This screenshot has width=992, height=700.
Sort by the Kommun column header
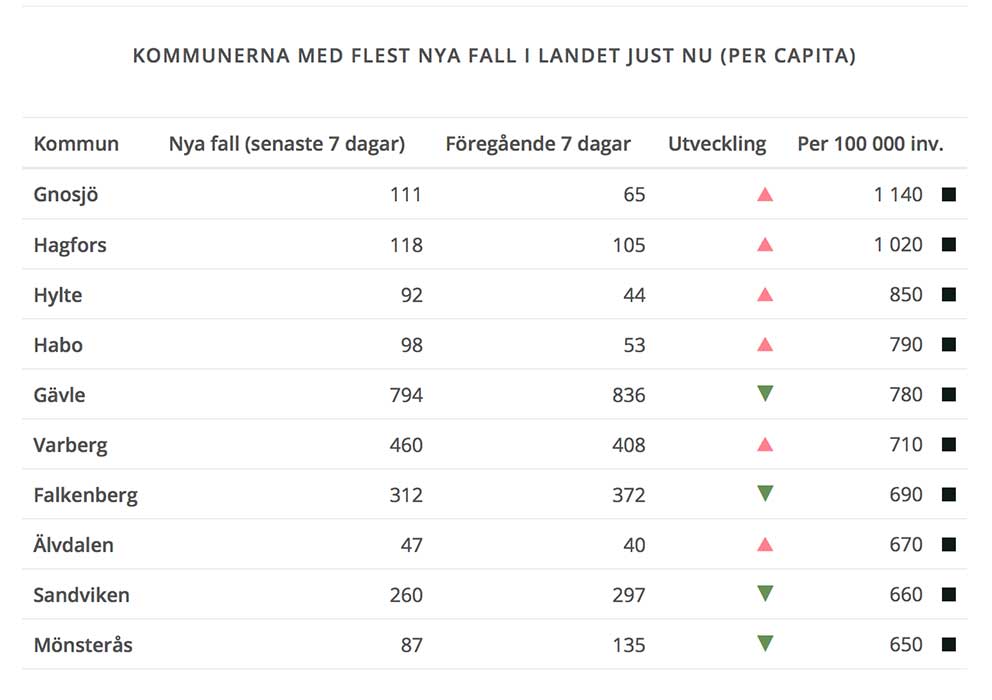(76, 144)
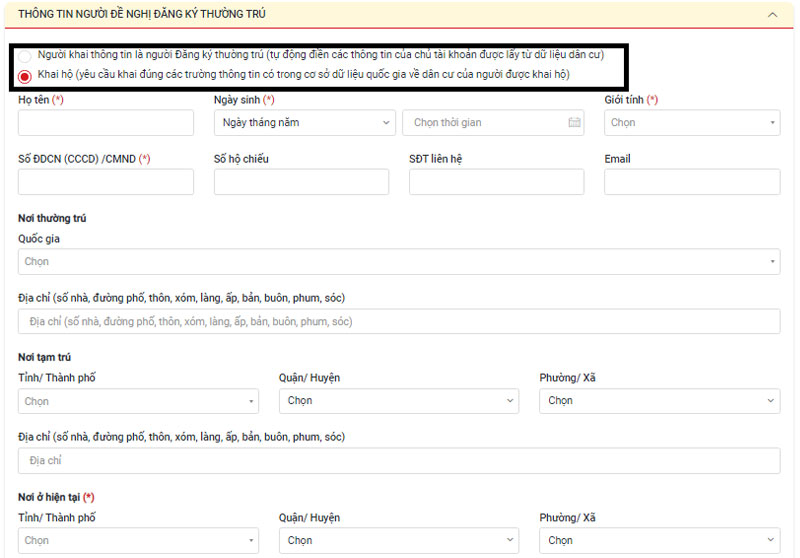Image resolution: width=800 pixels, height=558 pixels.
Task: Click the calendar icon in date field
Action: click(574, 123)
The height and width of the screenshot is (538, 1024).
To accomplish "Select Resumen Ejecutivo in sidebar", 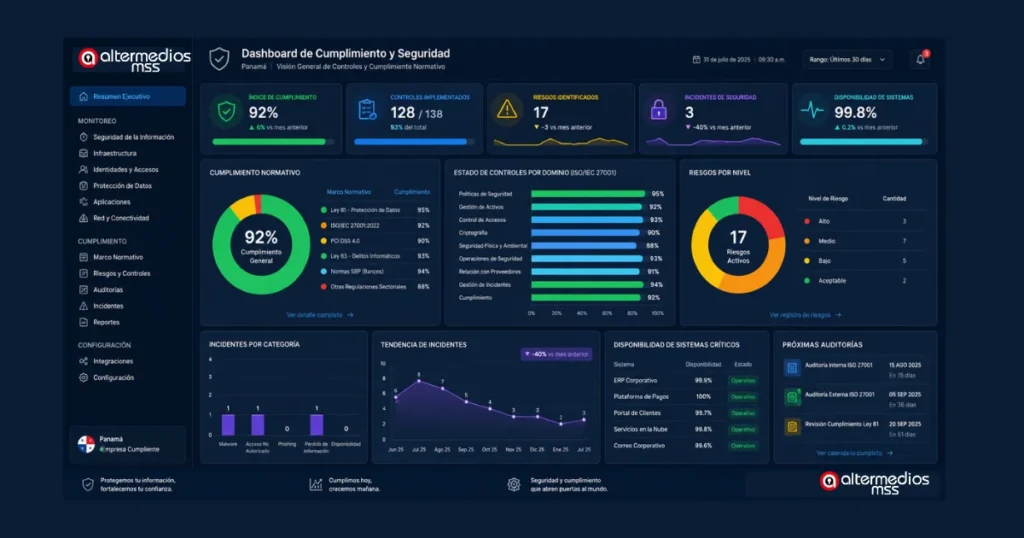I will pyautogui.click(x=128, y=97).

→ **Requirement**: Copy every line of the entries in which "screenshot" can be found.

→ **Written response**:
This screenshot has width=992, height=700.
The height and width of the screenshot is (538, 1024).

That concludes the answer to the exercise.